## Raw data:
*****
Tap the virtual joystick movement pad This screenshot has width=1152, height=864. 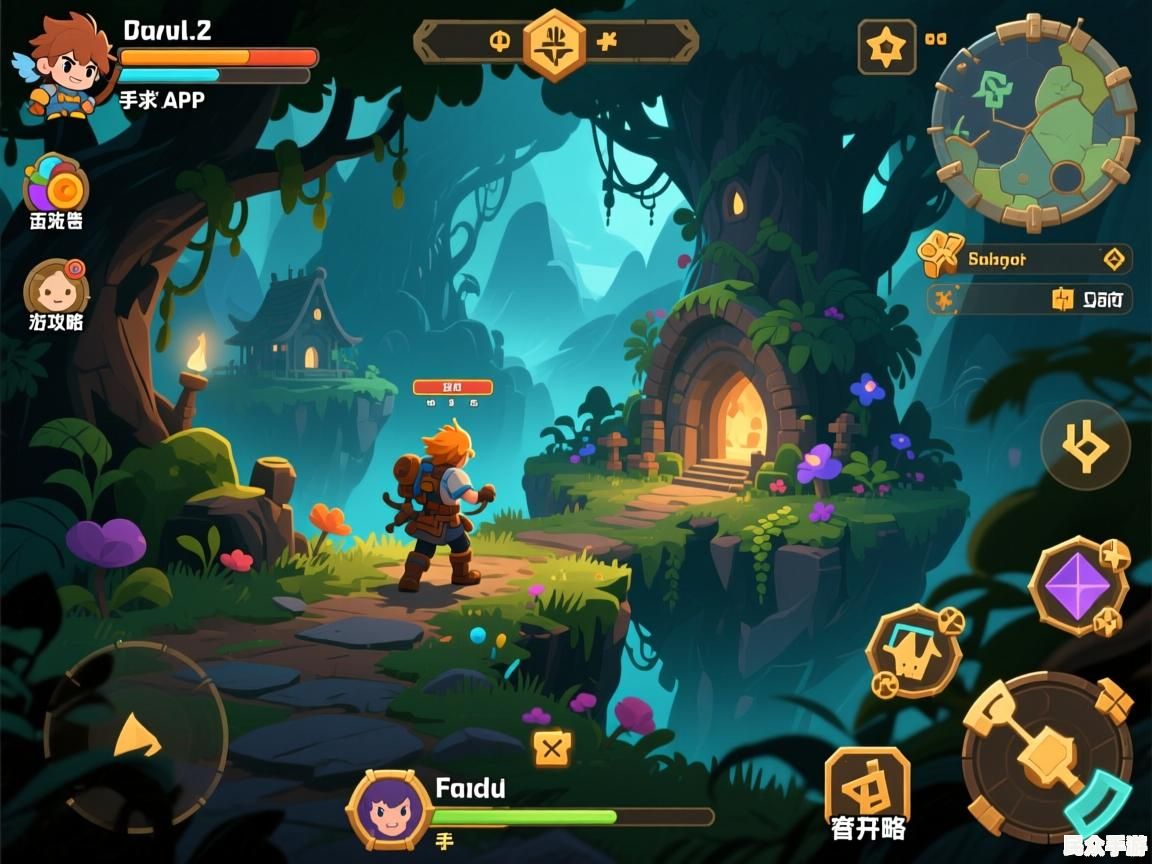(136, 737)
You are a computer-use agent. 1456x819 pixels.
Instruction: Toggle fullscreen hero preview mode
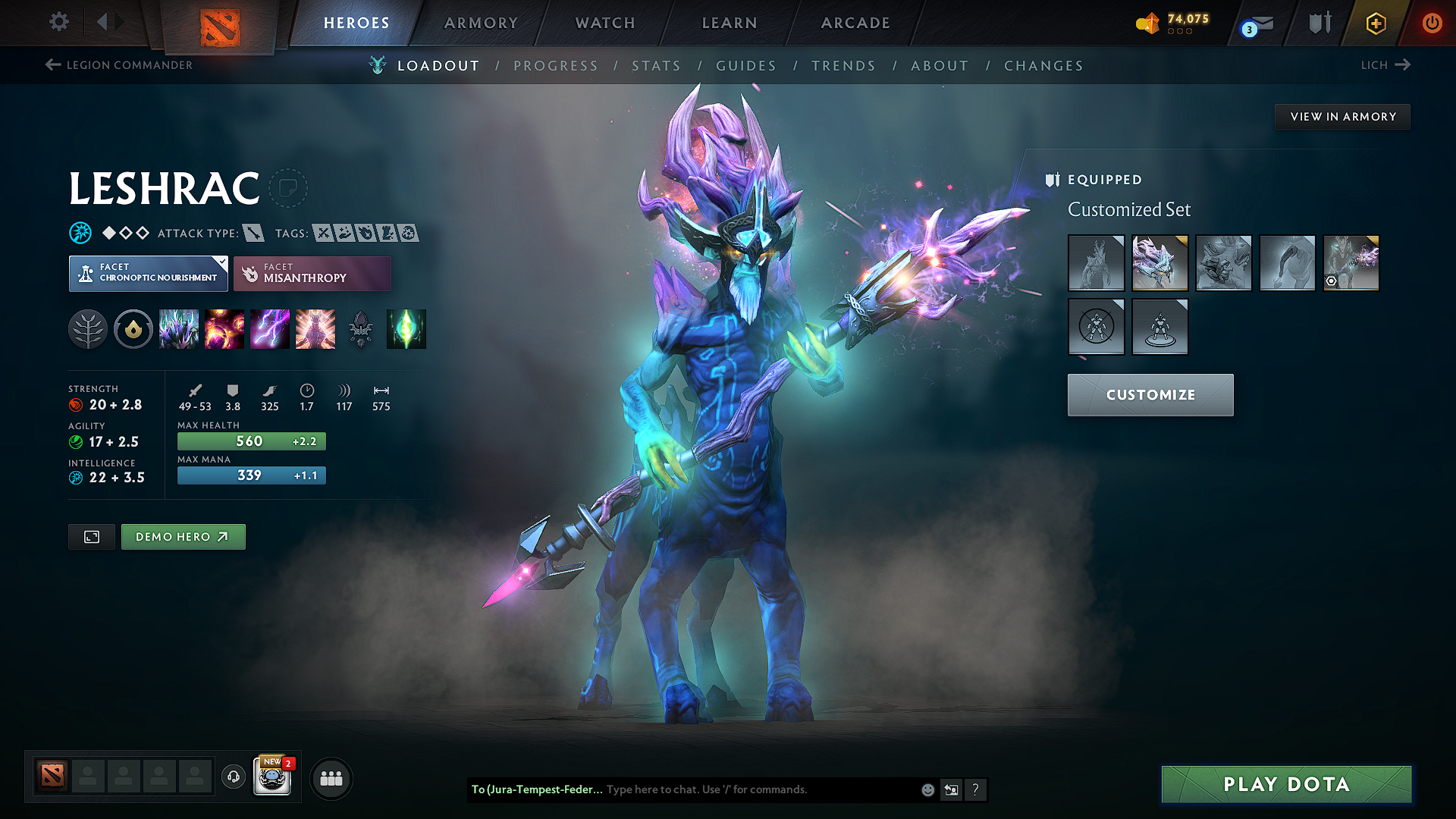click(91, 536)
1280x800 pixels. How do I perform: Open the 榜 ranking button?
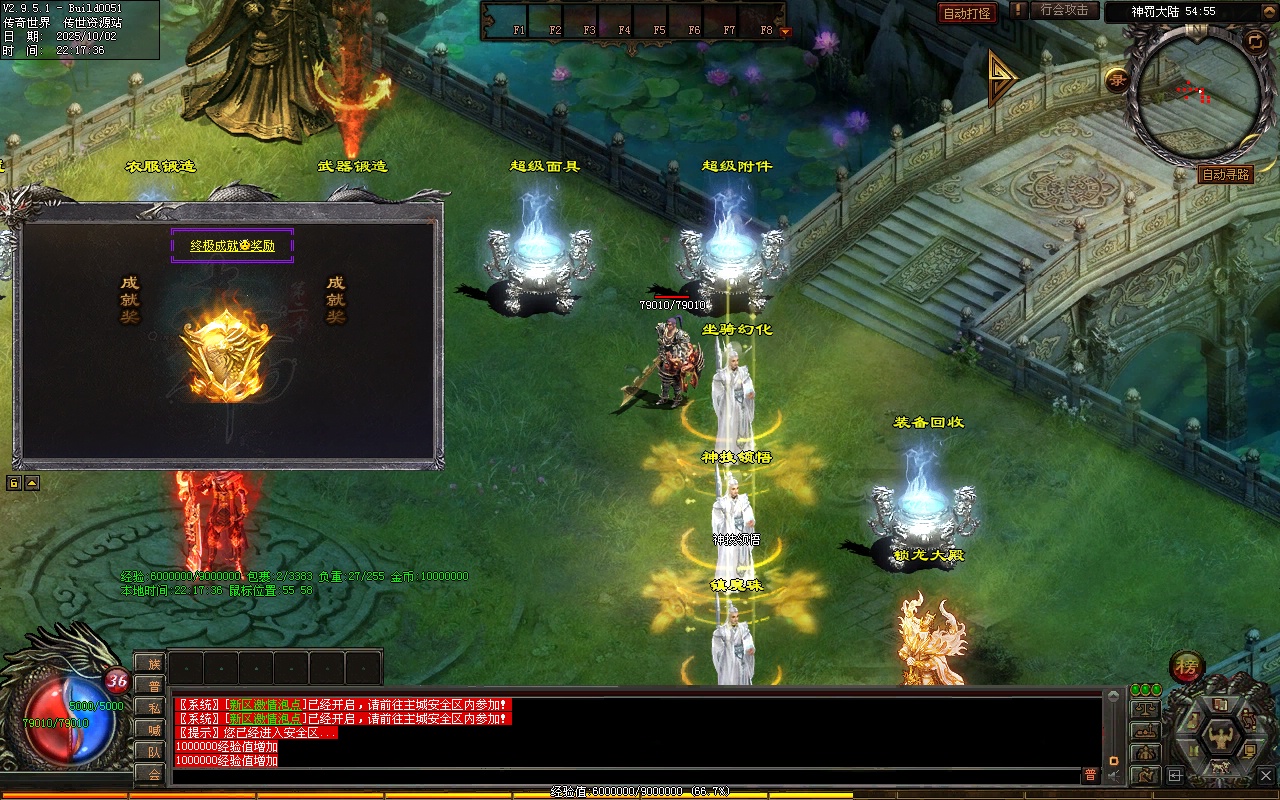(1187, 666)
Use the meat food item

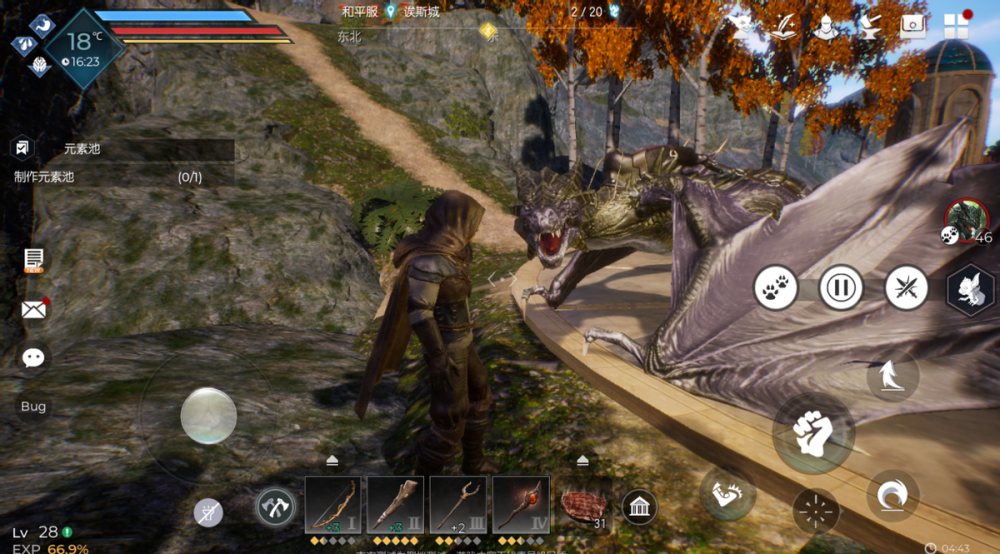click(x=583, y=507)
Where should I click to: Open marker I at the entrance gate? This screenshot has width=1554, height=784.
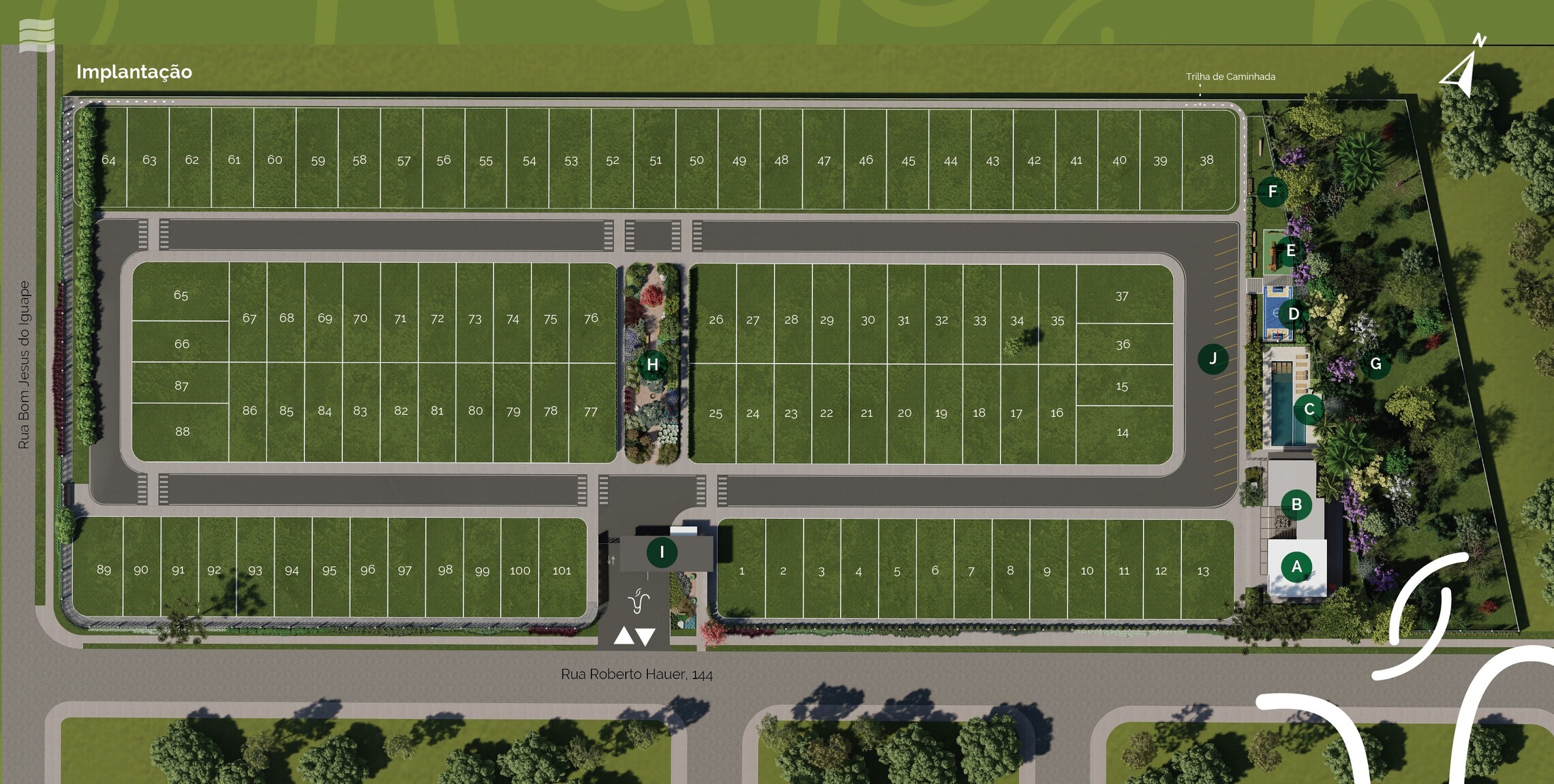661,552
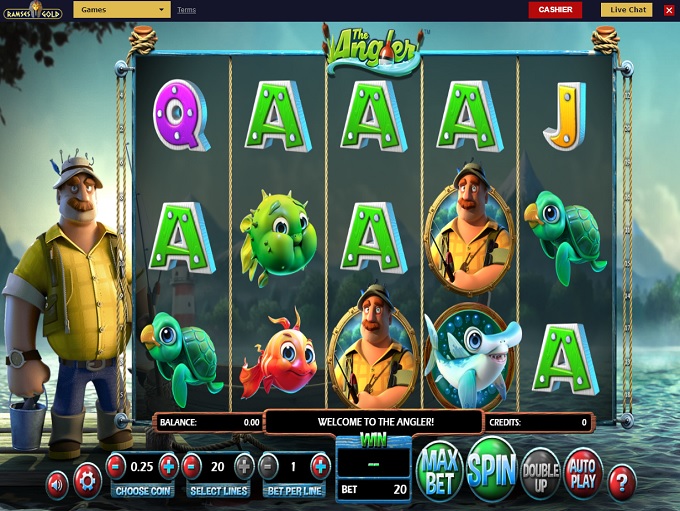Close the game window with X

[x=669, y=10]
*****
## Instructions to follow:
Copy word for word the lines of the items from the one containing "1280x800 pixels. How" through the last line of the items, both ends included. Leave the pictures out of your copy.

## Expected answer:
1280x800 pixels. How do I perform: Open the 榜 ranking button?
(1187, 666)
Use the meat food item

click(x=583, y=507)
Where should I click to: Open marker I at the entrance gate? This screenshot has width=1554, height=784.
661,552
Close the game window with X

[x=669, y=10]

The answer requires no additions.